Pride and Prejudice #1

The Bingley sisters and Mrs Hurst represents the hypocrisy of aristocratic 19th century England. Their speech, demeanour, and values are all excessive and absent of moral foundation. The argument concerning ‘Miss Elizabeth Bennet’s’ sheer entrance to Pemberly for example clearly shows the shallow superficiality of their speech. ‘Her manners were pronounced very bad indeed, a mixture of pride and impertinence; she had no conversation, no stile, no taste, no beauty.’ The unwarranted input of ‘very’ and ‘indeed’ to their appraisal conveys the excessive nature of their class, as does the criteria on which they base their judgement, ‘conversation’, ‘stile’, ‘taste’, and ‘beauty’. All of which are merely elements of ones exterior and not true qualities of character. But then to conclude that ‘she has nothing, in short, to recommend her, but being an excellent walker’ takes the form of an ironic nuclear warhead. It is through this arsenal of irony that Jane Austen conveys the false values and refinement of aristocratic England.
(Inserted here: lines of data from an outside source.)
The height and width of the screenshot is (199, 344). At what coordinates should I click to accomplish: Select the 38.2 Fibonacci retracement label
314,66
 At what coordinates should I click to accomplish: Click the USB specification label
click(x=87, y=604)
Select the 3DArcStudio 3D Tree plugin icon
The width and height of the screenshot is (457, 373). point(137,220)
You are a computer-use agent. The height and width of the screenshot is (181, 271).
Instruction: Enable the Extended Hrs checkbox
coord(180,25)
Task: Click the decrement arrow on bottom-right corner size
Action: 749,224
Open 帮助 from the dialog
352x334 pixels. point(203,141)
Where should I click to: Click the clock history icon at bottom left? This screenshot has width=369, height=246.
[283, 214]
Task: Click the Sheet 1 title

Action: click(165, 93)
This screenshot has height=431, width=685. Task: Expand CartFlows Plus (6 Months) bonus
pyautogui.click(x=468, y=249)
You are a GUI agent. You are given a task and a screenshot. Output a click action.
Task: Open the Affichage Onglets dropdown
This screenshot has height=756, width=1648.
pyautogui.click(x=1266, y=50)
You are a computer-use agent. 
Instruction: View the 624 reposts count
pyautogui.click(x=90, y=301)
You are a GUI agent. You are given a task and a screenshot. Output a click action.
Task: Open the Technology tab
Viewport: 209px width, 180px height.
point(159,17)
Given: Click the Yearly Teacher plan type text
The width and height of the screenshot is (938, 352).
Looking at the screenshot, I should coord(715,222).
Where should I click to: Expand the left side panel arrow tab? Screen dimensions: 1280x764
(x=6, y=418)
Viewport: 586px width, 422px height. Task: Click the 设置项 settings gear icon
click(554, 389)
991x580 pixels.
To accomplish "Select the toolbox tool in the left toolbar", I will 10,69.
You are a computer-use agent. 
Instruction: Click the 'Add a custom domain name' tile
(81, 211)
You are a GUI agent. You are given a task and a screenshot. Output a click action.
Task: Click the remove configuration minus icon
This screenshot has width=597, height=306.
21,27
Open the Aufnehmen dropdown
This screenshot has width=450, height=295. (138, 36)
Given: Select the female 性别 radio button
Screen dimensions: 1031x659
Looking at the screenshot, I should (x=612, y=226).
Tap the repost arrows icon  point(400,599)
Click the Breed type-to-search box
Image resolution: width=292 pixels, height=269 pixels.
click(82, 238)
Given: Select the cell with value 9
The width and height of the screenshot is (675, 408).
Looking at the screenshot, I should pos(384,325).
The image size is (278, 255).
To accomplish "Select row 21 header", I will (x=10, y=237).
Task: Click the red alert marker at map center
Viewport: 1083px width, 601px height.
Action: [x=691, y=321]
The ‘civil enquires’ are not just said, but are ‘poured in’, suggesting they are unmeditated, and automatic. Hence the party, for an exception to Mr Bingley, who enquires with ‘much superior solicitude’, aren’t genuine, but merely said as a matter of duty. This obligation to elegance is also prevalent in their rigid time schedule; ‘At five o’clock the two ladies retired to dress, and at half past six Elizabeth was summoned to dinner’. According to the notes at the back of the text, late dinners only became in vogue towards the end of the eighteenth century; by highlighting this conformity therefore, Austen is ironically criticizing the Bingley’s as victims of trivial etiquette. Who ‘summoned’ Elizabeth to dinner is unspecified, and thus the summoner may be interpreted as an authorial voice motivating this whole charade of ‘chaise and fours’ and highly seasoned ‘ragout’.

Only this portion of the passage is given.